Takeovers Panel Guidance Note on insider participation in takeovers (including private equity bids)

The Takeovers Panel has today released Guidance Note 19 in relation to
when the Panel may consider unacceptable circumstances exist where
there is insider participation in control transactions.

The Guidance Note provides takeover market participants with guidance
on situations where there is involvement or potential involvement by
the management, directors or external advisers of a target company with the bidder or participating insiders to in a takeover bid or potential bid for the target company.

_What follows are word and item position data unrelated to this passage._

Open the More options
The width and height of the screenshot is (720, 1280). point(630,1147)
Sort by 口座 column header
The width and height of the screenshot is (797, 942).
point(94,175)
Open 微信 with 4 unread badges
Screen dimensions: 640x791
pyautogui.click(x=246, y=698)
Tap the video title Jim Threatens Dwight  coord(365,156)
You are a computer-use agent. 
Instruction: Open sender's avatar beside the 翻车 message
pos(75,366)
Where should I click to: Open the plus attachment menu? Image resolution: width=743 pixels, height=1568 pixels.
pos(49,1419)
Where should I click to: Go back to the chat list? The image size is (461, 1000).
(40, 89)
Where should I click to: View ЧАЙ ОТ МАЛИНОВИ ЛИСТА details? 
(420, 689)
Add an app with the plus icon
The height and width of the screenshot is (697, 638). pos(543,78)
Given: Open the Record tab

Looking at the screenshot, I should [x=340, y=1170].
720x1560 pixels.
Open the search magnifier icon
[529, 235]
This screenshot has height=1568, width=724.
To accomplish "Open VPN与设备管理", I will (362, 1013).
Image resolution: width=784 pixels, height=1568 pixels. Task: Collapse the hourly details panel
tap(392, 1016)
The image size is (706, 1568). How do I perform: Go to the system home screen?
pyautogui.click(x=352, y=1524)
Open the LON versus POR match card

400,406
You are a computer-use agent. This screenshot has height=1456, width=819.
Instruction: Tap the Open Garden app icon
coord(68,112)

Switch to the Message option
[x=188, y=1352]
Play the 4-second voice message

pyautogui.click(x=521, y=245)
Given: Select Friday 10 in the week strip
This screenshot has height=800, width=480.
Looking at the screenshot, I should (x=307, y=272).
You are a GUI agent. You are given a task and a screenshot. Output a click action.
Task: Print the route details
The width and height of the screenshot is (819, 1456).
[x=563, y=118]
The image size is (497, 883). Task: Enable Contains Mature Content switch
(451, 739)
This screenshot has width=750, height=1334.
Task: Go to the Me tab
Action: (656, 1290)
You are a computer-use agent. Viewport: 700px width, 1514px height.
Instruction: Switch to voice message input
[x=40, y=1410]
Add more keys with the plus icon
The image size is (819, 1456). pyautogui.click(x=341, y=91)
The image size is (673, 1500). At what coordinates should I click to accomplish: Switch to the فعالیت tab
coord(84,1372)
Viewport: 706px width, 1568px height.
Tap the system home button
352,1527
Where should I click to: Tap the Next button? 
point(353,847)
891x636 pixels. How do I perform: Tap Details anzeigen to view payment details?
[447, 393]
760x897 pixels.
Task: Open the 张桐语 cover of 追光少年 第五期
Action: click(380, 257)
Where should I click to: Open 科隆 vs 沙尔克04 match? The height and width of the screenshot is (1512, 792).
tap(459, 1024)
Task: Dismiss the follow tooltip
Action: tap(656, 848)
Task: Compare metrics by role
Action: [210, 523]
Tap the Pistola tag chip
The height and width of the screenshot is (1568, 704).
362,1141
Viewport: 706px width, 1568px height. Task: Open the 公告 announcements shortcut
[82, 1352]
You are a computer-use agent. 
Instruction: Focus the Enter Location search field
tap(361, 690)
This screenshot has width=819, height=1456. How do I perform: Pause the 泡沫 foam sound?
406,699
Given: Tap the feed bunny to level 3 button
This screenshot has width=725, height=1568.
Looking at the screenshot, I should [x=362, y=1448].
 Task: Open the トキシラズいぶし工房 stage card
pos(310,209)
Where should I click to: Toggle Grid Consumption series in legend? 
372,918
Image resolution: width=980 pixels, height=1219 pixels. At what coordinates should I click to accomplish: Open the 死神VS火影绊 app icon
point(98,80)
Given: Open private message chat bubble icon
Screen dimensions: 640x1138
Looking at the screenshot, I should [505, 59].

The issues which are discussed in
this Guidance Note overlap with directors’ and employees’ duties, employment law
and the duties and terms of engagement of advisers. The guidance
applies to these issues where they affect the principles set out in
section 602 of the Act, including the maintenance of an efficient,
competitive and informed market for a company’s securities where the
company is subject to a takeover bid.

Key guidelines include:

  1. The Panel considers that insiders should promptly inform the
    relevant sub-committee or the board of the target company of any
    approaches that might lead to a change of control proposal being tabled
    and obtain the relevant sub-committee or the board’s consent before
    they provide any non-public information. 
  2. The Panel considers that it would be prudent for companies to make
    such requirements clear to their management and boards, and that
    bidders seeking to gain the support of insiders should also make any
    proposed discussions subject to such requirements.
  3. As soon as the board of a company becomes aware or informed of a
    bid or potential bid for the company, in which there is, or is likely
    to be, participation by insiders, it should establish appropriate
    protocols. Normally this will involve appointing an independent board
    committee (IBC) consisting of those directors who are not
    participating insiders to oversee the application of these protocols
    and the process in the interests of target shareholders. Any directors
    who are participating insiders should not be present at, or participate
    in or vote on, any consideration by the board of the bid or any
    competing bid.

The issues discussed in this Guidance Note are applicable to all
takeover bids (irrespective of the source of funding). However, some of
the issues have recently been brought to prominence by the increase in
the number of private equity bids or other buy-outs which frequently
have features which make the Guidance Note particularly relevant for
such bids.

The Panel has also released a Public Consultation Response
Statement which sets out the main comments that the Panel has received
and the reasons why the Panel has taken up, or not taken up, the
comments or suggestions received (Consultation  Response).